This triggerfish has been identified thanks to Reiz Knapp – Black (often called Durgon) Triggerfish (Melichthys niger)
Bubbling with excitement I sent the crab back down. At the same time I was ducking Milky Dreams zinging over my head attached to the casts of Sammy and Randy. They had hundreds of milkfish feeding around. But I couldn’t duck to long, I hooked up with another new species. This is the Indian triggerfish. I’m for sure over 430 species now – pumped!
I wanted to send the crab down again but as I was fluffing it back together, Sam went tight. “I got one!”, he let out.

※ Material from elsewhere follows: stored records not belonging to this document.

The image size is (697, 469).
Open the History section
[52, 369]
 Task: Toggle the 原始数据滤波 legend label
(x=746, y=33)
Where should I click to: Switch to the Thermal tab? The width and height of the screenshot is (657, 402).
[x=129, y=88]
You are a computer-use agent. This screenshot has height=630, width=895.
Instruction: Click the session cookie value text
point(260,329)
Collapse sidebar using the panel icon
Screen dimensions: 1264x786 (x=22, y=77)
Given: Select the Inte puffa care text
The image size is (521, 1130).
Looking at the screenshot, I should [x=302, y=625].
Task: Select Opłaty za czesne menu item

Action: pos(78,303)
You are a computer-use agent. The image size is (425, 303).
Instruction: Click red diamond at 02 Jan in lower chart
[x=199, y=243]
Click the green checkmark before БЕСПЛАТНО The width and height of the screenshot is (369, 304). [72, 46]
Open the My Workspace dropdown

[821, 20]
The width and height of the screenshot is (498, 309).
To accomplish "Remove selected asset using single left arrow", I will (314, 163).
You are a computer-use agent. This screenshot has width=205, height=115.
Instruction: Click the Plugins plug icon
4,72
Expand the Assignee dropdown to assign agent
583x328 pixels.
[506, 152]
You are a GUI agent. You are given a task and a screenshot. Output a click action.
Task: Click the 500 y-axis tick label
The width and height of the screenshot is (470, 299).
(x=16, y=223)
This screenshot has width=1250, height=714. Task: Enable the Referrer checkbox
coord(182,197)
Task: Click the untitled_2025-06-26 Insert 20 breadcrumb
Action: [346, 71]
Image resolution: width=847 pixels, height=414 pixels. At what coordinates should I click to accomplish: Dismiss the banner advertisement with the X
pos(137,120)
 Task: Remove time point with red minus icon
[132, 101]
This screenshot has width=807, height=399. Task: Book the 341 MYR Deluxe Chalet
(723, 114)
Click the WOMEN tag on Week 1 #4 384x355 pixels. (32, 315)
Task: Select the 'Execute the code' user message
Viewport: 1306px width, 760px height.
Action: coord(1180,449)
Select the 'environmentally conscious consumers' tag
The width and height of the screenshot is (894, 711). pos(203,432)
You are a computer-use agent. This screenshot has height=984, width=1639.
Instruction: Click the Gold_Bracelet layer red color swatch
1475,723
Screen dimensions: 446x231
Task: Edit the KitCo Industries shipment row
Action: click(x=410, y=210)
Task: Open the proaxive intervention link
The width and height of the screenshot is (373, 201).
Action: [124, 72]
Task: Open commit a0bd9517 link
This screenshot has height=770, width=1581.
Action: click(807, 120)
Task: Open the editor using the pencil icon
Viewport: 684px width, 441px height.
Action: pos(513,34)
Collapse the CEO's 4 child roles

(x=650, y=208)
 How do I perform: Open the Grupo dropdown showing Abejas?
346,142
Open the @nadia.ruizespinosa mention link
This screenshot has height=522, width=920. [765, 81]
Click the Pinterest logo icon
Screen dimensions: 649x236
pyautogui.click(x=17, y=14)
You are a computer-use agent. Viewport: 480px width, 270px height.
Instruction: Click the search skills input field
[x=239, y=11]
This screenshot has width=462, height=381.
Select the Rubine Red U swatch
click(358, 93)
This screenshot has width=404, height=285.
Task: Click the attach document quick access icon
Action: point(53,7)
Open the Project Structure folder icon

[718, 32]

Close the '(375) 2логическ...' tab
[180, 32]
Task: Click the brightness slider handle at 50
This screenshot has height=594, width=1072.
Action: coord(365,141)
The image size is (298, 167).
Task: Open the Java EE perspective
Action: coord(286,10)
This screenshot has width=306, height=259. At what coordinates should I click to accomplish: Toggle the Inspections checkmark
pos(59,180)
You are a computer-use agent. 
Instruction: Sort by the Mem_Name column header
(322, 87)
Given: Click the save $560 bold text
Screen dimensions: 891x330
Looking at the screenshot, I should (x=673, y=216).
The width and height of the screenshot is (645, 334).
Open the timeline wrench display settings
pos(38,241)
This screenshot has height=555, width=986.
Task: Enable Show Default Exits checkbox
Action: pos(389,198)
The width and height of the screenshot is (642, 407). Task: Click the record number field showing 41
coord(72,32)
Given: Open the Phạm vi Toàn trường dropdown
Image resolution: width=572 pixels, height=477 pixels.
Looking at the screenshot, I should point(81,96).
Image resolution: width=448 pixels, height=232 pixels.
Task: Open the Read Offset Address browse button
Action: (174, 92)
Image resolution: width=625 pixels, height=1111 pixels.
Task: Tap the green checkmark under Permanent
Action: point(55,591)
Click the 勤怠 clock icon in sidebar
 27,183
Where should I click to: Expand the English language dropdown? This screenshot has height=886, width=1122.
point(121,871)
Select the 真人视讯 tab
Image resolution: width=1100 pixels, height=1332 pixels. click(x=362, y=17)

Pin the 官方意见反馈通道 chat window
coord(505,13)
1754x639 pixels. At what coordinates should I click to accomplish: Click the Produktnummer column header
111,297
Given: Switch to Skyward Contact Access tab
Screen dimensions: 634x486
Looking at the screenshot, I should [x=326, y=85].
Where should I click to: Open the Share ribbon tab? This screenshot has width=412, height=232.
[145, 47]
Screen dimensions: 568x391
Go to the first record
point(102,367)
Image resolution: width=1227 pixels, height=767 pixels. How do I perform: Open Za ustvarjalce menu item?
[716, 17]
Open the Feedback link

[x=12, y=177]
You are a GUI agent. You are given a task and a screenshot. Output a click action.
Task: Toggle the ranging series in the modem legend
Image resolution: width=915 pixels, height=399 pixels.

Randy and I watched as Sam delivered the brass to this fish. Sammy and I do a ton of big fish fishing in Baja together and he knows how to slow down an ocean speedster. I can’t believe it, but Wesley dropped the net to this milkfish after what was only a ten-minute battle!
The guys got a few more cracks at milkfish. I was so entertained sending my crab fly down to dark shapes below the boat that I continued. While I didn’t add any more new species, I caught a few bohar’s and one of my favorites, this yellow-edged lyretail.
Soon all four of our boats were drifting for milkfish, but the sleek fish finally tapered off. So much so that a catch was unlikely. Beforehand however, Mike landed his first. It was a hell of a battle but he too landed his fairly quick
We ended the day with a little celebration of this great trip. Tim radioed to us that it was calm enough to tie the boats together. We did so and all enjoyed a beer or two and cherished the trip highlights through stories.
A special thanks goes out to the guides, my amazing South African friends, Tim Babich, Wesley De Klerk, Brendan Becker and Nick Isabelle. I promise you, there are no other fishing guides like these. We were the last trip of their long season and you would think it was their first. We fished all nine days from 7:30 AM until past 6 PM. And thanks to the Mayas Dugong staff. They are unbelievable.
That’s it for now, my Yellow Dog Flyfishing hosted trip comes to an end. Sadly it’s time to disassemble my gear, toss it in my Simms duffle and get ready for a long boat ride to Farquhar, a charter flight to Mahe, an international flight for Dubai, then Boston, a bus to Portsmouth, NH where Granny and my mom will pick me up to drive to the Irish Pub, Morrisse’s in Wolfeboro where I have a big date with the girls.”